● **REQUIREMENT 1**
Return the passage of the Flux.jl GPU training forum post that begins at the words "input_shape = size(xtrain, 1)" and stops after the words "y) = Flux.Losses.mse(model(x), y)", copied word for word.

* Start READING TEXT *

Hello!
I’m trying to train a neural network using Flux.jl on the GPU with CUDA.jl. My issue (see error below) is that there seems to be some problem during the data transfer process between the GPU and CPU which causes the references to arrays to be lost. Even though I have no experience with GPU programming, it seems logical that both data and the model should be transferred to GPU memory in order to perform training and inference, but I think I must be missing something. This is the code I’m using to perform the training:
using Flux
using JLD2
using CUDA
using FileIO
function train(xtrain, ytrain, epochs::Integer)
input_shape = size(xtrain, 1)
dataloader = Flux.DataLoader((xtrain, ytrain),
batchsize = 64,
shuffle = true) |> gpu
model = Chain(
Dense(input_shape => 256, relu),
Dense(256 => 32, relu),
Dense(32 => 1, sigmoid),
) |> gpu
loss(x, y) = Flux.Losses.mse(model(x), y)
optimizer = Flux.ADAM()
trainable_params = Flux.params(model)
for epoch in 1:epochs
Flux.train!(loss, trainable_params, dataloader, optimizer)
end
end
function main()
(xtrain, ytrain) = FileIO.load("../data/tmp/nn_ready.jld2", "xtrain", "ytrain")
(xtest, ytest) = FileIO.load("../data/tmp/nn_ready.jld2", "xtest", "ytest")
train(xtrain, ytrain, 3)
end
main()
Which produces the following error:
ERROR: LoadError: ArgumentError: cannot take the CPU address of a CuArray{Float64, 2, CUDA.Mem.DeviceBuffer}
Full error stacktrace
ERROR: LoadError: ArgumentError: cannot take the CPU address of a CuArray{Float64, 2, CUDA.Mem.DeviceBuffer}
Stacktrace:
[1] unsafe_convert(#unused#::Type{Ptr{Float64}}, x::CuArray{Float64, 2, CUDA.Mem.DeviceBuffer})
@ CUDA ~/.julia/packages/CUDA/fAEDi/src/array.jl:319
[2] gemm!(transA::Char, transB::Char, alpha::Float64, A::CuArray{Float64, 2, CUDA.Mem.DeviceBuffer}, B::Matrix{Float64}, beta::Float64, C::Matrix{Float64})
@ LinearAlgebra.BLAS /usr/share/julia/stdlib/v1.7/LinearAlgebra/src/blas.jl:1421
[3] gemm_wrapper!(C::Matrix{Float64}, tA::Char, tB::Char, A::CuArray{Float64, 2, CUDA.Mem.DeviceBuffer}, B::Matrix{Float64}, _add::LinearAlgebra.MulAddMul{true, true, Bool, Bool})
@ LinearAlgebra /usr/share/julia/stdlib/v1.7/LinearAlgebra/src/matmul.jl:671
[4] mul!
@ /usr/share/julia/stdlib/v1.7/LinearAlgebra/src/matmul.jl:169 [inlined]
[5] mul!

* End READING TEXT *
* Start THE DATA *

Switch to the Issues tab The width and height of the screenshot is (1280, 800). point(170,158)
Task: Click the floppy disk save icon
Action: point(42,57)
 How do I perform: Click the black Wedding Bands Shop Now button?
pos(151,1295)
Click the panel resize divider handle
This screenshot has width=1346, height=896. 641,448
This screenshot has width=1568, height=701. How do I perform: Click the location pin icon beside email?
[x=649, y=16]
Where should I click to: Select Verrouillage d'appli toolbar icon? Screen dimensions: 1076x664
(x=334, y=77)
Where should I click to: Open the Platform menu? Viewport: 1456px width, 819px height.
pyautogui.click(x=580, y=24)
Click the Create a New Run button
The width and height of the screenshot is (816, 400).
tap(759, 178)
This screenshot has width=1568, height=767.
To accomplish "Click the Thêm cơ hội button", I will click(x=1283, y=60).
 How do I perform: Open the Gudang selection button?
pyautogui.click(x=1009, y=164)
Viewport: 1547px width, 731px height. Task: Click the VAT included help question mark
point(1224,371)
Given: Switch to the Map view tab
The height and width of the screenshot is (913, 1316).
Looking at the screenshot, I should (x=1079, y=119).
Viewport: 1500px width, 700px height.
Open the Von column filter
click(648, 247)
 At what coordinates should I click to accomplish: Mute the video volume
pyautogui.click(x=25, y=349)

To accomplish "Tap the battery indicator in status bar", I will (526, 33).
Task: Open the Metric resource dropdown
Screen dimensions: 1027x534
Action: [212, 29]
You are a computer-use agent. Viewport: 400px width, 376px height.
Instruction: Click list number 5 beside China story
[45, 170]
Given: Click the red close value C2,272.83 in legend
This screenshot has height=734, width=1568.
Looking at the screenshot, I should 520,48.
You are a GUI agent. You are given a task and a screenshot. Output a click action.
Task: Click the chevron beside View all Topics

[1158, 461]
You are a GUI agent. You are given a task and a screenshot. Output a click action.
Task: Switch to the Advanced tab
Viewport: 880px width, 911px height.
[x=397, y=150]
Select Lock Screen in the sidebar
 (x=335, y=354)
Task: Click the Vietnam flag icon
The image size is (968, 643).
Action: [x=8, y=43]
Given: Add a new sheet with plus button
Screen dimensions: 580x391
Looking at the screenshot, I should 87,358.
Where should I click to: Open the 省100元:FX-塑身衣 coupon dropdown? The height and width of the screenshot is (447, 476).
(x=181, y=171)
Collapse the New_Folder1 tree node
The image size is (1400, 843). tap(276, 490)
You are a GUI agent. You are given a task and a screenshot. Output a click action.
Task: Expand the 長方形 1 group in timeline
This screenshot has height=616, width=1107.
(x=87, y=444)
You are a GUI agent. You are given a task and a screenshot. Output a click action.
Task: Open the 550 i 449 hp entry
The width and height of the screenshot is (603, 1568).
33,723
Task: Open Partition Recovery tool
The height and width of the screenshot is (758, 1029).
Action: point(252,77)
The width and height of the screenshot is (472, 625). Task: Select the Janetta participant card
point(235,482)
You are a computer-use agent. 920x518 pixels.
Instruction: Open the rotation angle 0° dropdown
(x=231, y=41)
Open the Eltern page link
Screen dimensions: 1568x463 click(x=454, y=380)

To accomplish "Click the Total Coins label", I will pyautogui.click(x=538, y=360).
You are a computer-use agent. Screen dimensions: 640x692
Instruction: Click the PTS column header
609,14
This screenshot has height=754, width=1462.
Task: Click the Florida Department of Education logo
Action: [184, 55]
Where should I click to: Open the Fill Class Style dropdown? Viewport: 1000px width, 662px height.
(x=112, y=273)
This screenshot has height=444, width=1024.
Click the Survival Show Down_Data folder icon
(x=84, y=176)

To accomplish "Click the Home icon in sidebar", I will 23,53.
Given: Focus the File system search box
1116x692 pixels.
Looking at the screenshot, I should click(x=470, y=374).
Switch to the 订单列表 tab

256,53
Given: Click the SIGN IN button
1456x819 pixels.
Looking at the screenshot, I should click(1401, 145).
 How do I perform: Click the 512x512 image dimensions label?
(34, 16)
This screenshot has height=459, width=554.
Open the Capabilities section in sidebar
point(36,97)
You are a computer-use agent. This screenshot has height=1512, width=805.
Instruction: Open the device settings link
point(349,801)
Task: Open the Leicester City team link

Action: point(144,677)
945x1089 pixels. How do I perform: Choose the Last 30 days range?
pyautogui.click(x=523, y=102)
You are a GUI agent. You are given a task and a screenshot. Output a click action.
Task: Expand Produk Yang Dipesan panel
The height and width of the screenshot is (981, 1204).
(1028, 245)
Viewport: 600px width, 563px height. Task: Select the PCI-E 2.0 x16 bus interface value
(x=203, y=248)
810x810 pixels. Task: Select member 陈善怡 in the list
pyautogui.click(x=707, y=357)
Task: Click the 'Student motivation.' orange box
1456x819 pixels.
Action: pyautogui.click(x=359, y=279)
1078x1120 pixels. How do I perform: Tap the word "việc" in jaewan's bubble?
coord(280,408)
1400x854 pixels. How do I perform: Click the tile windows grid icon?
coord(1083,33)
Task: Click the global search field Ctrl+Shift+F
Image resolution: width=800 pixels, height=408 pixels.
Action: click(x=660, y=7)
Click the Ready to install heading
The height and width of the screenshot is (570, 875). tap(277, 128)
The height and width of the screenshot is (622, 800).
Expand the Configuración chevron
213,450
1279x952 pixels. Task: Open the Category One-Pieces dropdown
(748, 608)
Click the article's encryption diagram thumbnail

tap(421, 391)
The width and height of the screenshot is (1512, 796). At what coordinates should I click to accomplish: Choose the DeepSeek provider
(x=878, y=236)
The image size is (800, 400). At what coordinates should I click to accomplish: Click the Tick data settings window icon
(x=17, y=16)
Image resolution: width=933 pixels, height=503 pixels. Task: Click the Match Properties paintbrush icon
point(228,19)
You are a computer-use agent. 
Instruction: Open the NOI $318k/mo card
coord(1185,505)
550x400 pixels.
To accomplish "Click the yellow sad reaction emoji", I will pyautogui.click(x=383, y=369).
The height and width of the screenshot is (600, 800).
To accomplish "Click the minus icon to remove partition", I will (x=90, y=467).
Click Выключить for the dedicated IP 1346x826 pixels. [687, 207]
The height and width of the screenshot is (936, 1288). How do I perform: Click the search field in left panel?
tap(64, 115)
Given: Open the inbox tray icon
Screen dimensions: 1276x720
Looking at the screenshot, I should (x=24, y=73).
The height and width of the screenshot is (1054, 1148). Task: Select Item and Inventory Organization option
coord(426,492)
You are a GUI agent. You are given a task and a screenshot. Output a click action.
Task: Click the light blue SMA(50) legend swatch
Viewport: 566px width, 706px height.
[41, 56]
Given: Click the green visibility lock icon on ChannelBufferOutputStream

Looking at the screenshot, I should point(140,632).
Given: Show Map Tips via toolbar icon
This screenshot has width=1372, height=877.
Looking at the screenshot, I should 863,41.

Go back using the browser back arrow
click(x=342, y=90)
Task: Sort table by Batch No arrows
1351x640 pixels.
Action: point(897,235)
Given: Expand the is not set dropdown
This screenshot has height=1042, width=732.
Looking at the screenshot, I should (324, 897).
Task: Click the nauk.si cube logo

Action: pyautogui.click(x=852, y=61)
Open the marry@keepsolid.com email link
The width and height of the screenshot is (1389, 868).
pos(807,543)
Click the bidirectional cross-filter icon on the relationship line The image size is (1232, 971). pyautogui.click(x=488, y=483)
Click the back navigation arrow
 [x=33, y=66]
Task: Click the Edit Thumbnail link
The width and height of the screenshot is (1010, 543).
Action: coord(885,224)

* End THE DATA *

● **REQUIREMENT 2**
Retype the lines from the dataset entries that begin at the line containing "You are a computer-use agent. Screen" and stop after the line containing "(x=84, y=176)", including both of those lines, with no changes.

● **OUTPUT 1**
input_shape = size(xtrain, 1)
dataloader = Flux.DataLoader((xtrain, ytrain),
batchsize = 64,
shuffle = true) |> gpu
model = Chain(
Dense(input_shape => 256, relu),
Dense(256 => 32, relu),
Dense(32 => 1, sigmoid),
) |> gpu
loss(x, y) = Flux.Losses.mse(model(x), y)

● **OUTPUT 2**
You are a computer-use agent. Screen dimensions: 640x692
Instruction: Click the PTS column header
609,14
This screenshot has height=754, width=1462.
Task: Click the Florida Department of Education logo
Action: [184, 55]
Where should I click to: Open the Fill Class Style dropdown? Viewport: 1000px width, 662px height.
(x=112, y=273)
This screenshot has height=444, width=1024.
Click the Survival Show Down_Data folder icon
(x=84, y=176)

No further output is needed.